Invoke-WebRequest https://raw.githubusercontent.com/pcbje/gransk/master/docker-quickstart.ps1 -Outfile docker-quickstart.ps1
powershell -ExecutionPolicy ByPass -File docker-quickstart.ps1

Features

  • Unpack disk images with dfVFS and archives with 7zip
  • Extract metadata and text from documents with Apache Tika
  • Named entity recognition with Polyglot (NER) and Namefinder
  • Entity extraction with regular expressions
  • Simple data statistics
  • Search and explore data with Elasticsearch
  • +++

Processing tested on Python 2.7 and 3.4. The web interface requires a modern web browser.

Processing overview

Development

Subscribers

Subscribers are registered in config.yml.

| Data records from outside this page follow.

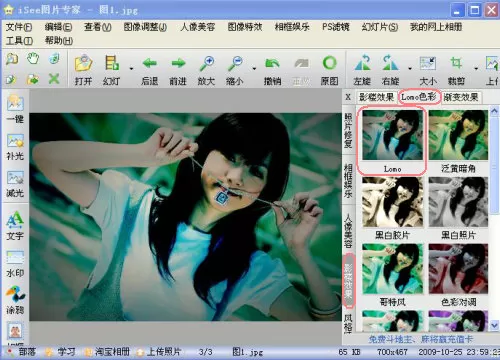500x360 pixels.
Task: Apply 补光 fill light tool
Action: pos(15,147)
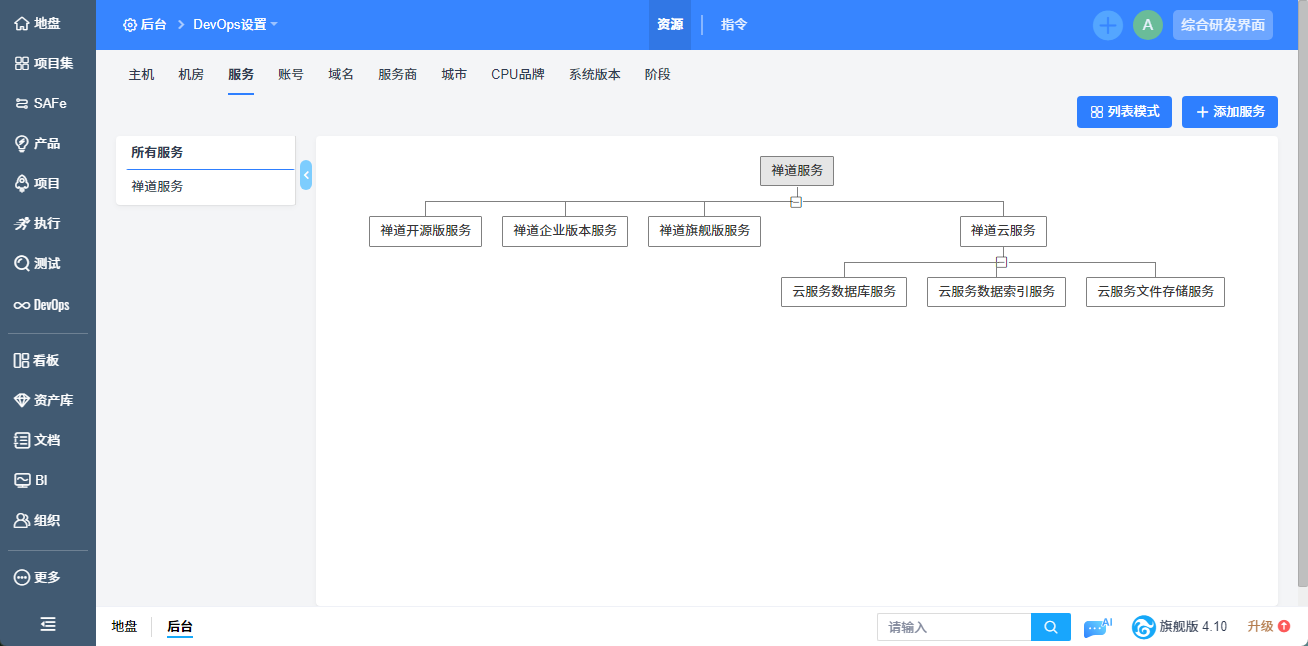Image resolution: width=1308 pixels, height=646 pixels.
Task: Click the 添加服务 button
Action: (1229, 112)
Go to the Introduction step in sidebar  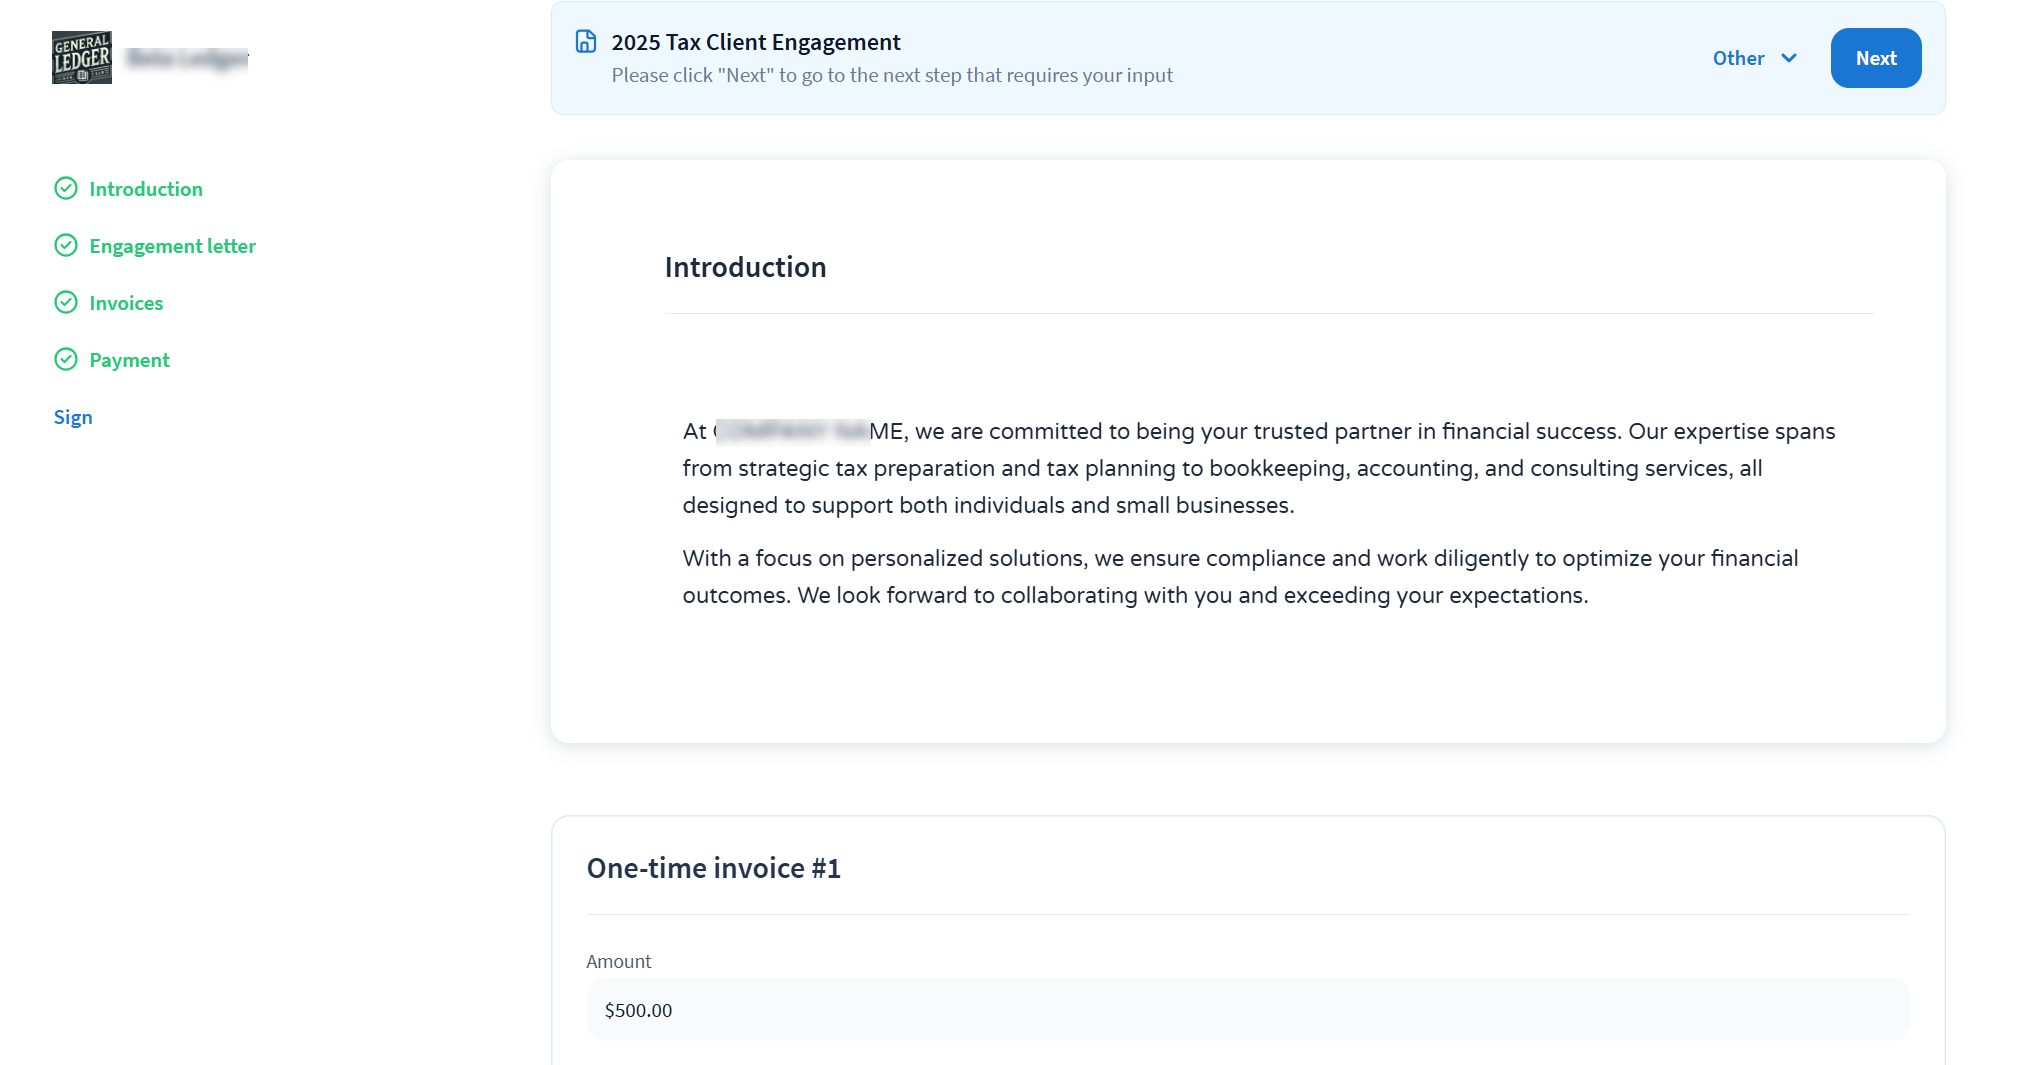coord(146,189)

import gransk.core.abstract_subscriber as abstract_subscriber
import gransk.core.helper as helper


class Subscriber(abstract_subscriber.Subscriber):
  CONSUMES = [helper.PROCESS_TEXT]

  def consume(self, doc, text):
    doc.meta['num_chars'] = len(text)

Programmatically adding files

import io

import gransk.api as api
import gransk.core.document as document

gransk = api.API(u'config.yml')

doc = document.get_document(u'filename-or-path.txt')
doc.tag = u'demo'

content = io.BytesIO(b'Data buffer')

gransk.add_file(doc, content)

gransk.stop()

Conventions, code quality and documentation

Processing

autopep8 --indent-size 2 --max-line-length 80 --in-place --recursive --aggressive gransk
py.test --cov-report html --cov gransk gransk
pylint --rcfile=.pylintrc gransk

Web interface

cd gransk/web/tests && npm install && cd ../../../
gransk/web/tests/node_modules/.bin/karma start gransk/web/tests/cover.conf.js
gransk/web/tests/node_modules/.bin/karma start gransk/web/tests/watch.conf.js
jshint gransk/web/static/modules/* gransk/web/tests/spec/modules/*

Continuous integration

https://travis-ci.org/pcbje/gransk

Test build:

docker build -t gransk-prebuilt -f utils/local-travis/Dockerfile .
docker run -v $PWD:/app --entrypoint=python -it gransk-prebuilt utils/local-travis/mock-travis.py

Documentation

http://gransk.readthedocs.io

Generate docs locally:

pip install sphinx sphinx_rtd_theme
sphinx-build -c docs -b html docs/ local_data/build

Building

git clone https://github.com/pcbje/gransk && cd gransk
virtualenv pyenv
source pyenv/bin/activate
pip install -r utils/dfvfs-requirements.txt
pip install -r requirements.txt
python setup.py install
python setup.py download

Processing from command line

python -m gransk.boot.run /path/to/data
python -m gransk.boot.run --help

Using Docker:

docker run -v /path/to/data:/data --entrypoint=python -i -t pcbje/gransk -m gransk.boot.run --workers=4 /data

Starting web UI

python -m gransk.boot.web

Using Docker:

docker run -p 8084:8084 --entrypoint=python -i -t pcbje/gransk -m gransk.boot.ui --host=0.0.0.0

Searching

See es-auto-query.

Licenses

  • dfVFS: Apache License Version 2.0
  • Apache Tika: Apache License Version 2.0
  • 7zip: GNU LGPL
  • Elasticsearch: Apache License Version 2.0
  • Polyglot: GNU GENERAL PUBLIC LICENSE
  • Flask: BSD

Uh, "gransk"?

"Gransk" is imperative form of "investigate" in Norwegian.